Friendship is something we hold very close to our hearts. I believe TRUST is a very important factor for all relationships. When trust is broken, it is the end of the relationship. I have never had a problem with trusting any of my friends. the very fact that they are my friends, is bcoz I trust them. And i trust them blindly - would go out of my way to help them at times. Whatever I do for my friends, I have always received much more in return from them....in terms of love, affection, concern, etc. I know that if I ever have any problem, they would be there for me.
But only now i have realized that looks can be deceptive. I knew that before too, but never realized that people can hold pretensions for a long time!
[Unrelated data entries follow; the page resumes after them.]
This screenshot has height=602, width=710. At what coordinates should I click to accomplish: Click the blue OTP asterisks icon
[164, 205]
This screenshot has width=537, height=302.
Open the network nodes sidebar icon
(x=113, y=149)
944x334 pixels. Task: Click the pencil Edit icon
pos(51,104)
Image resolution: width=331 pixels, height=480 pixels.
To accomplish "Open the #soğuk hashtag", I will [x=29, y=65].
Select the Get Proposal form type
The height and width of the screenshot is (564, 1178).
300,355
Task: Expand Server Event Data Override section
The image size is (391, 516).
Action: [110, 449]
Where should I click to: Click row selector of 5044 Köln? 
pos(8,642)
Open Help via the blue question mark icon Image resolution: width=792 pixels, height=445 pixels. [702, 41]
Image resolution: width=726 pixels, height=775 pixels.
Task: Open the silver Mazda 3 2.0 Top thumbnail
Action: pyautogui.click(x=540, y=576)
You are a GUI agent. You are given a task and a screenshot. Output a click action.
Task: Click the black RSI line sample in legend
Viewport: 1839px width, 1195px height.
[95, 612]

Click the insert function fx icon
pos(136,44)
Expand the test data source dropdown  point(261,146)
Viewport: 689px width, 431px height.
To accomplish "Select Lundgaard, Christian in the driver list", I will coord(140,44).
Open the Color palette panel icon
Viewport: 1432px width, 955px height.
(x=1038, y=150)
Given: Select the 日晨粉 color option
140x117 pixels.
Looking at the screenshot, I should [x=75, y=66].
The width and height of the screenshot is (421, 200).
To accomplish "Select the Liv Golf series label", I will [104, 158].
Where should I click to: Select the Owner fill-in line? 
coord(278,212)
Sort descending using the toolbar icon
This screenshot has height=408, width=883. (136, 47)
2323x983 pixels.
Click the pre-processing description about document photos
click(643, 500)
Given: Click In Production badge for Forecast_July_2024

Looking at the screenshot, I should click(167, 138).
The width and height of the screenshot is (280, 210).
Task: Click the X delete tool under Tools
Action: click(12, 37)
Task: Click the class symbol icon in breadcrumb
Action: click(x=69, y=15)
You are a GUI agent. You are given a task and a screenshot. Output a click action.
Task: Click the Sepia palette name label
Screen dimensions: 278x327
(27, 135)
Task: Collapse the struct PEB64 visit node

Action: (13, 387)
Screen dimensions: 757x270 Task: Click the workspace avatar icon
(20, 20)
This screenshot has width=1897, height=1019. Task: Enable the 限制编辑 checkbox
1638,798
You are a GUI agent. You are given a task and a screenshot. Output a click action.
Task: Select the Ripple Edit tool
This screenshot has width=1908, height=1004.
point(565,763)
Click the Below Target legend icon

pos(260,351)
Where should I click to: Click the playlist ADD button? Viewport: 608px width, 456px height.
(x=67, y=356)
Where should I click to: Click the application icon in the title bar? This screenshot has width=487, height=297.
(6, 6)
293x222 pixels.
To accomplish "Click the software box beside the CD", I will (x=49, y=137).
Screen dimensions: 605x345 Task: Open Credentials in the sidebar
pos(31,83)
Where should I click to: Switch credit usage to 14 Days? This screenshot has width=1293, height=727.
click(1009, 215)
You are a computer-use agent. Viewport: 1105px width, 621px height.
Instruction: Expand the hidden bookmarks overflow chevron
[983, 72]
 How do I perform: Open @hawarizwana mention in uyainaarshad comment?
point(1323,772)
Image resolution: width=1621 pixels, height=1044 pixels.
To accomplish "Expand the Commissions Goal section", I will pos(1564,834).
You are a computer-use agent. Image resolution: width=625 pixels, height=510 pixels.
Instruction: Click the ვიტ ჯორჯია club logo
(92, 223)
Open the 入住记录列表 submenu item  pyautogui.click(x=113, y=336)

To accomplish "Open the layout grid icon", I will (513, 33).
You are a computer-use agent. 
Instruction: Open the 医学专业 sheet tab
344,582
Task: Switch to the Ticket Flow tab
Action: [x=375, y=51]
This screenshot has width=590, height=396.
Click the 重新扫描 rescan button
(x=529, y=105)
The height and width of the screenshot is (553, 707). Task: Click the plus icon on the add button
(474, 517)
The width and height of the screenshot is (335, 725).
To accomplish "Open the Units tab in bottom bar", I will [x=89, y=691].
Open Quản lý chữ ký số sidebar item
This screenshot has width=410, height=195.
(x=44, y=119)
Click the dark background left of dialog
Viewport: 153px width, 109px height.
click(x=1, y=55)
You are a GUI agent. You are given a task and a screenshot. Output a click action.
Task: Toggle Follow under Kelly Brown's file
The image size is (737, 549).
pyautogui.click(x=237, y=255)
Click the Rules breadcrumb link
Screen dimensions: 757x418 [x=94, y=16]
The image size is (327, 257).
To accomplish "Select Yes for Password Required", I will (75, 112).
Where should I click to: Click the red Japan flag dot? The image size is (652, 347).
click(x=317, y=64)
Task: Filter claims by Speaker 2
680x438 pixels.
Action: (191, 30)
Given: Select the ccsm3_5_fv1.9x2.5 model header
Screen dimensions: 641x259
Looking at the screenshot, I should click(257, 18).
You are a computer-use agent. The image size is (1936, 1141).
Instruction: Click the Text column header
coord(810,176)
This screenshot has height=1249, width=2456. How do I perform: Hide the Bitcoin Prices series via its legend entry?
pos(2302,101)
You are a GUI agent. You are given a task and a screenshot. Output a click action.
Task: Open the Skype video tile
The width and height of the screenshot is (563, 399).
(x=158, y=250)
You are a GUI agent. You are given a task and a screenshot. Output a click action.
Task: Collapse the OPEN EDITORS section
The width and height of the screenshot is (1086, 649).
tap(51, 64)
I used to think that people could not pretend to be different for a long time. Sooner or later, their true form emerges. But I was wrong. I have realized and have paid the cost for trusting people blindly. People are not what they appear to be. Some of their lives are too complicated for even themselves to sort out. I have been hurt and swore to guard myself against such hurt in the future. But at times, when I reflect on what happened, I feel I should sympathize with my so-called-friend. Maybe there was a reason why they behaved the way they did. But I have some rigid principles in my life. And I can’t take anyone not following these basic principles. I actually forgive people easily……because of the simple reason that I tend to forget very easily! But when he principles are tampered with……I can’t forgive….nor can I forget. So life goes on……as time stops for no one……and I move on too…..with one friend less…..but maybe its for the better……many more friends to make in the new year J
1 comment:
You fine sweets... I know it comes quite late...but I saw the blog just today... Wanna talk abt it?